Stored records
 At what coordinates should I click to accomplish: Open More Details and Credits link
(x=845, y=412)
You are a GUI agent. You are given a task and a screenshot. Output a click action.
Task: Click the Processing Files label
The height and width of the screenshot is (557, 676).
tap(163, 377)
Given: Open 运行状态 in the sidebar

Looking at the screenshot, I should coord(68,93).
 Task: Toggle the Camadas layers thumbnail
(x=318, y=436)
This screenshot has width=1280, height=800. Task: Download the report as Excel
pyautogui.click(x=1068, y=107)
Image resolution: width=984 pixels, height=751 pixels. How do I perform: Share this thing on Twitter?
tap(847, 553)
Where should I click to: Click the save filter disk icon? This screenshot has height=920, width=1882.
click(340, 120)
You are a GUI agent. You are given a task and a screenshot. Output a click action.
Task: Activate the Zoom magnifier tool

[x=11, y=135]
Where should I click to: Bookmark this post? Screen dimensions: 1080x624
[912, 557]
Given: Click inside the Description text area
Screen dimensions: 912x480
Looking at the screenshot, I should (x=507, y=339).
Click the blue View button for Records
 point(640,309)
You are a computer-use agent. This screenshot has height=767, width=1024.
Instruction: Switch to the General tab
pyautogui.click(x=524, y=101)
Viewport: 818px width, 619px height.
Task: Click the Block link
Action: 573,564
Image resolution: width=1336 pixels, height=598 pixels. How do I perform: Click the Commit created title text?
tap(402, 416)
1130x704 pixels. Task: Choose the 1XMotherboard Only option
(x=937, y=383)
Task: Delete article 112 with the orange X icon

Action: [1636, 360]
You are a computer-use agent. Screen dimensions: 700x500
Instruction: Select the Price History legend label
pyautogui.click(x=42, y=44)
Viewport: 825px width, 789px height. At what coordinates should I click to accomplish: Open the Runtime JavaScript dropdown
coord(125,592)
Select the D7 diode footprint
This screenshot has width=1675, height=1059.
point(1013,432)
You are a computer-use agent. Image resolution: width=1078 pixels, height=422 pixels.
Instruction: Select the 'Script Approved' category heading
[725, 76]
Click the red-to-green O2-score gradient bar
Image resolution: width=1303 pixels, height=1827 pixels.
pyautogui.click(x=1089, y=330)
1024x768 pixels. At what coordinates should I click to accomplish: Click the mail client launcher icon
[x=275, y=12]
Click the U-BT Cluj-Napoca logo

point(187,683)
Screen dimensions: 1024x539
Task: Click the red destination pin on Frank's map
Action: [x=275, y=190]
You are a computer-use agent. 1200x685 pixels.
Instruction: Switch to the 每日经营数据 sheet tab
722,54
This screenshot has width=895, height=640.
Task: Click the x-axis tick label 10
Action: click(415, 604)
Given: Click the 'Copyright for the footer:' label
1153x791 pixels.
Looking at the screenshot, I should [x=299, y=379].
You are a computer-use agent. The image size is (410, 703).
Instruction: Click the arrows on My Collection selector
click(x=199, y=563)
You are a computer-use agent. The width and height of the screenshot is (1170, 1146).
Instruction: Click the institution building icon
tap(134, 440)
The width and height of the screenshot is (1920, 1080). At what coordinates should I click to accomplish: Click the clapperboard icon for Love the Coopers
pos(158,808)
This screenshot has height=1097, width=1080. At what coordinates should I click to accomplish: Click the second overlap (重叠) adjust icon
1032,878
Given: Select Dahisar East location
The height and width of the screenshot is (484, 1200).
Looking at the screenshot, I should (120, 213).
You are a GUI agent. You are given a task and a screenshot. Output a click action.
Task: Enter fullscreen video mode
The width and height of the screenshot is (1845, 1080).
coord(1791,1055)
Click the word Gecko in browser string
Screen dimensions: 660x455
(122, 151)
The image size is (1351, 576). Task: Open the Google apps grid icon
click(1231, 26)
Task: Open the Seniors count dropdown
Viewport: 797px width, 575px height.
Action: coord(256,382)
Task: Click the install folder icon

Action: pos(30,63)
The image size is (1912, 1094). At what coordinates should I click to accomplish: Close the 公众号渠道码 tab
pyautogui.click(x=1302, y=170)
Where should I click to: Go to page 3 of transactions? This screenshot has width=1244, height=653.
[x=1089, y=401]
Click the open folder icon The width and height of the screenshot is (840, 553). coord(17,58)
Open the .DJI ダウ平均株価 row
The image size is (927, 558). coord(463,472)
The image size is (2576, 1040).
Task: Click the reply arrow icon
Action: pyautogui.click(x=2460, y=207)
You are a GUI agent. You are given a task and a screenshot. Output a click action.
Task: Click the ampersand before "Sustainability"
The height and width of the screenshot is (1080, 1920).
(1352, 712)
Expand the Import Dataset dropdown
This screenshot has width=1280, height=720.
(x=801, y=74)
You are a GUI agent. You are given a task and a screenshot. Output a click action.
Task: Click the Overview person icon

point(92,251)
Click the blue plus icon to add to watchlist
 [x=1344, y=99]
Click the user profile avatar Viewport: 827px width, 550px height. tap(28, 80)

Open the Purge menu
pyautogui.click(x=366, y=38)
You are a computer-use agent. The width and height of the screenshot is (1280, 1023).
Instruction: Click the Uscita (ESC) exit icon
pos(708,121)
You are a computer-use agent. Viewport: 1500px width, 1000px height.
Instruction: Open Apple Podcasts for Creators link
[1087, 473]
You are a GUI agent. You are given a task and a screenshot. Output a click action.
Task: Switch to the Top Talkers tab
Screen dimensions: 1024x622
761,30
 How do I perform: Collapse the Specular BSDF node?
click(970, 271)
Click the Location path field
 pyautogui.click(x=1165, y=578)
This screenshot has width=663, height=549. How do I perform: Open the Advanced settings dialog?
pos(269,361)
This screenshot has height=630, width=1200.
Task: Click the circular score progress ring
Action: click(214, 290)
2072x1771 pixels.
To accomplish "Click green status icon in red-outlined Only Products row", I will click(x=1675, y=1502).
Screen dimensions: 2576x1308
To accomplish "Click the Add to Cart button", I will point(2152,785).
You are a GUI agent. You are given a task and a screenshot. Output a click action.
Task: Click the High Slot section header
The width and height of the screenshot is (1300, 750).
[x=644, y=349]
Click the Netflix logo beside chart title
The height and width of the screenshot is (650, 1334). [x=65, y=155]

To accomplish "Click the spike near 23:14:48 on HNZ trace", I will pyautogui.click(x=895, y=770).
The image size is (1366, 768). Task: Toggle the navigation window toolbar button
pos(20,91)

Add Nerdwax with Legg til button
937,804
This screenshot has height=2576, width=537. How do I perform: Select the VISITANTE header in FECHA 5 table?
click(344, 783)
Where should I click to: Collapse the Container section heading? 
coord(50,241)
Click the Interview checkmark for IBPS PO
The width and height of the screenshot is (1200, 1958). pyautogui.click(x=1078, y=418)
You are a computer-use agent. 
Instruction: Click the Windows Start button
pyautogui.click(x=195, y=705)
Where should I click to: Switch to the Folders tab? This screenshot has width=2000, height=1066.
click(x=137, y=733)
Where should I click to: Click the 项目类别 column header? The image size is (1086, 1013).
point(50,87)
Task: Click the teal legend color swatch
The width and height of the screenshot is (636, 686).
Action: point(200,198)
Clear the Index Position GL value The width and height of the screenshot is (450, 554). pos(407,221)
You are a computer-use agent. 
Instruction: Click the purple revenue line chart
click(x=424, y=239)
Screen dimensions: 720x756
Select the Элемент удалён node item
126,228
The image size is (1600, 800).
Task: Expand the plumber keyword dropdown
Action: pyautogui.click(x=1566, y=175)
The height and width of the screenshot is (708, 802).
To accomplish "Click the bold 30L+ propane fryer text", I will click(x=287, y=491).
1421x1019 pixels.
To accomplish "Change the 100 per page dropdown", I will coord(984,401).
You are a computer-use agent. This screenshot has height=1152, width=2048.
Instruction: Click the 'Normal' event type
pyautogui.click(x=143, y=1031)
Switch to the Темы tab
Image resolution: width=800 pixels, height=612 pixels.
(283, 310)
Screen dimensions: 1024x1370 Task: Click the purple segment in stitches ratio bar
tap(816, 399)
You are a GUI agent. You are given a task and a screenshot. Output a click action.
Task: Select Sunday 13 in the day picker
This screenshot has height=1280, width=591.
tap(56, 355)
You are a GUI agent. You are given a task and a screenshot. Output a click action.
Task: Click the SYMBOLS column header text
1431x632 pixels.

What is being asked ->
Only the stretch of lines that begins with the one holding "Switch to the Темы tab" and ends with the last line above belongs in the answer; please write it out exactly.

Result of the exercise ->
Switch to the Темы tab
Image resolution: width=800 pixels, height=612 pixels.
(283, 310)
Screen dimensions: 1024x1370 Task: Click the purple segment in stitches ratio bar
tap(816, 399)
You are a GUI agent. You are given a task and a screenshot. Output a click action.
Task: Select Sunday 13 in the day picker
This screenshot has height=1280, width=591.
tap(56, 355)
You are a GUI agent. You are given a task and a screenshot. Output a click action.
Task: Click the SYMBOLS column header text
1431x632 pixels.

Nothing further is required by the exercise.